Six cases were diagnosed as Neuroblastoma. Four cases were of age below 15 years while two cases reported as Olfactory neuroblastomas were above 40 years. All of our cases of neuroblastoma were positive for CD56 (100%), three cases showed NSE positivity, two cases were NF, Chromogranin and Synptophysin positivity. All cases showed LCA, Tdt, PanCK, Vimentin and CD 99 negativity. David Dabbs showed synaptophysin positivity in almost every cases of olfactory neuroblastoma.10 Five cases with posterior fossa SOL, were reported as Medulloblastoma. They were positive for CD99, Synaptophysin and GFAP. Three cases were less than 10 years of age. Four cases were reported as Rhabdomyosarcoma. These cases aged less than 15 years and all were males. Amongst these, three were from Head and Neck region and one was from abdominal wall. All were positive for Vimentin, Desmin and Myogenin, while negative for LCA and CD 99. One case showed dim positivity for pancytokeratin. Antibodies to desmin, myogenin and MyoD1 are useful markers to differentiate Rhabdomysarcomas from other small round cell tumors.11
Four cases were reported as Wilm’s Tumor. The patients were in age range of 1 to 5 years. All cases showed diffuse strong to moderate nuclear positivity of WT1 in blastemal and epithelial component. One case showed CD56 and another for NSE positivity. Study done by S goyal et al showed two groups of Wilm’s tumor patients. One group showed predominantly diffuse strong to moderate blastemal (75%) and epithelial (80%) positivity which was both nuclear and cytoplasmic and other group comprised eight Wilms’ tumour cases with prominent heterologous elements (>50%) which showed strong cytoplasmic positivity in skeletal muscle only.12 They found variability in the intensity of WT1 staining in the different components of the same patient and among the tumors having the same stage.12, 13
Conclusion
Categorisation of Malignant round cell tumors is mandatory.

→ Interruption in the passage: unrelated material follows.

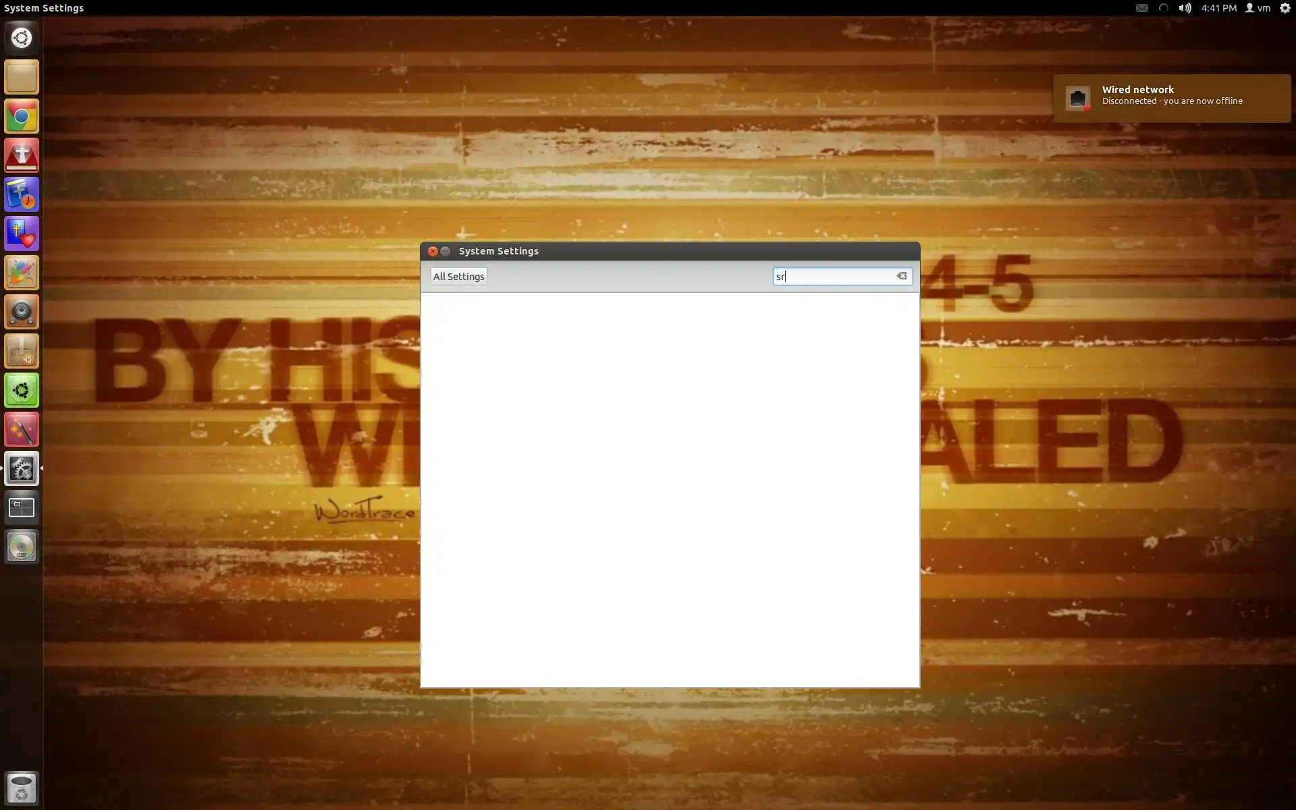Open the Home Folder launcher

(22, 77)
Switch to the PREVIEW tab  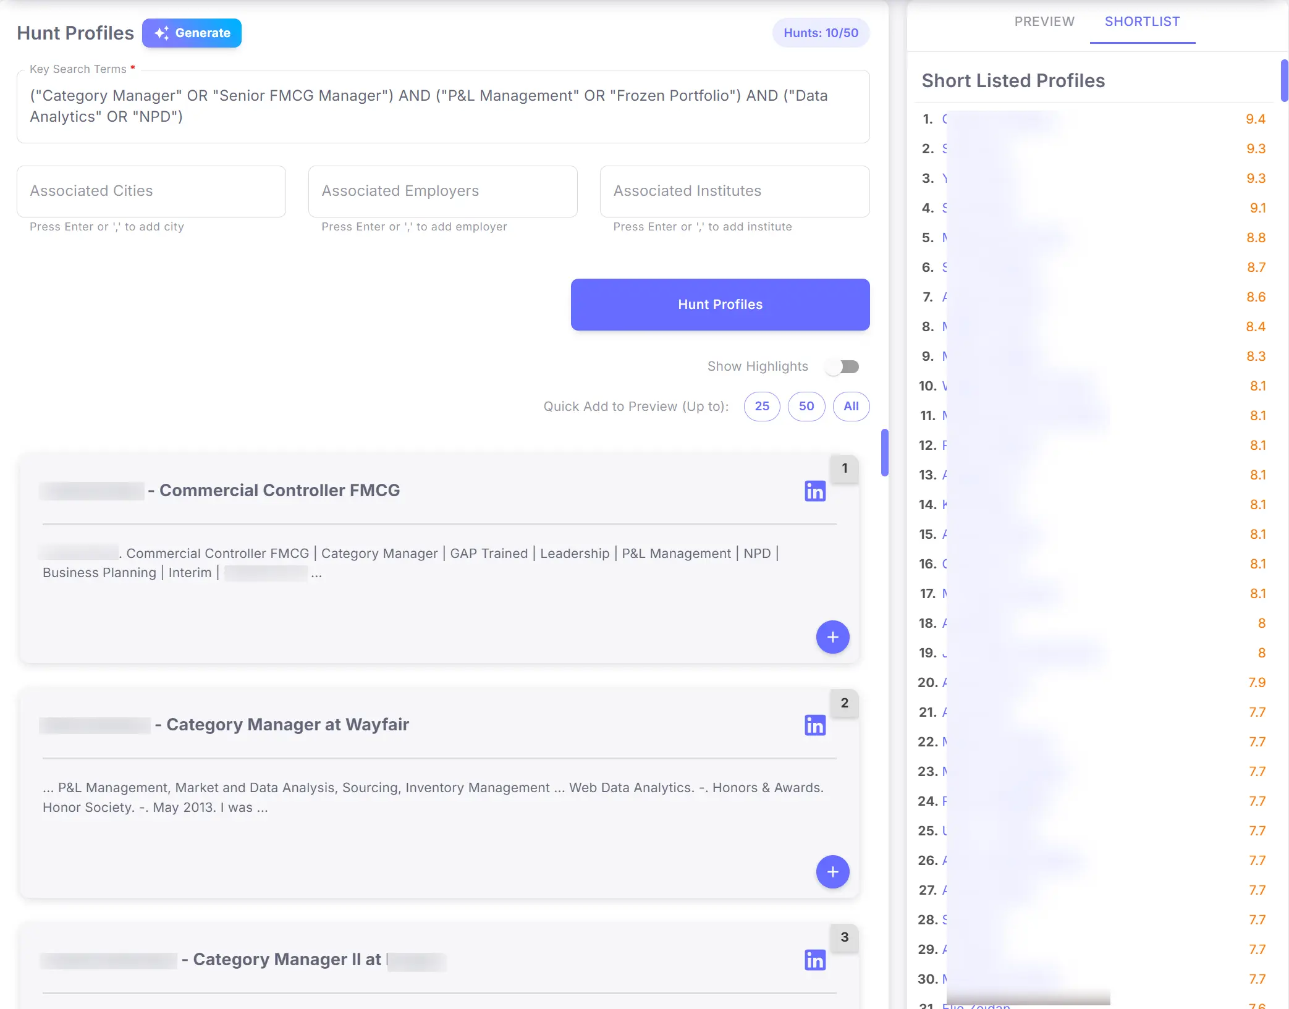click(1044, 21)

Clinical details, morphology and IHC play a vital role in differentiating malignant round cell tumors. In malignant round cell tumors, core needle biopsies are the main limitation. Because of amount of tissue, quality of tissue and processing artifacts, diagnosis can not be possible without IHC or cytogentics. On ladder of diagnostic tool, IHC is a cost effective and less time consuming in resource poor regions. The purpose of categorisation is to guide clinicians for treatment modalities whether patient requires chemotherapy, radiotherapy, resection or any specific targeted therapy for round cell tumors of different origin. IHC also helps to identify the risk of recurrence and fatality rate of tumor. The wisely used panel with clinicopathological correlation give ultimate diagnosis of undifferentiated malignant round cell tumors.